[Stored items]
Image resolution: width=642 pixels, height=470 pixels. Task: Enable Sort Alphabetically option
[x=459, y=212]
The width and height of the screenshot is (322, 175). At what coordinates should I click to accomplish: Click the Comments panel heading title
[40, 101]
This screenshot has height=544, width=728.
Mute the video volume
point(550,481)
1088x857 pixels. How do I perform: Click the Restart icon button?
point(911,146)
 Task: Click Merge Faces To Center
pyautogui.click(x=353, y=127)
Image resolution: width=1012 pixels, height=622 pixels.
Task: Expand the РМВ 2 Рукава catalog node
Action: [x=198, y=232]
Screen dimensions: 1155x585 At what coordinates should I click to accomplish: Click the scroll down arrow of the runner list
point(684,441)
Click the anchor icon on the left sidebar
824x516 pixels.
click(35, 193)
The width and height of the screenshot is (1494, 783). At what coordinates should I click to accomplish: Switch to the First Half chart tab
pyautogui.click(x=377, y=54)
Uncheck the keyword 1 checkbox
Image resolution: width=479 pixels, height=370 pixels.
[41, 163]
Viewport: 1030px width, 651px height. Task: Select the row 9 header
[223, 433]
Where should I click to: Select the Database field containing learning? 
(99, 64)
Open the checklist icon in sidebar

TASK PROMPT
Report every line in Stored items above that contains the string "pixels", copying each such line in full. Case counts.

ANSWER FOR THE TASK
Image resolution: width=642 pixels, height=470 pixels. Task: Enable Sort Alphabetically option
1088x857 pixels. How do I perform: Click the Restart icon button?
Image resolution: width=1012 pixels, height=622 pixels.
824x516 pixels.
Image resolution: width=479 pixels, height=370 pixels.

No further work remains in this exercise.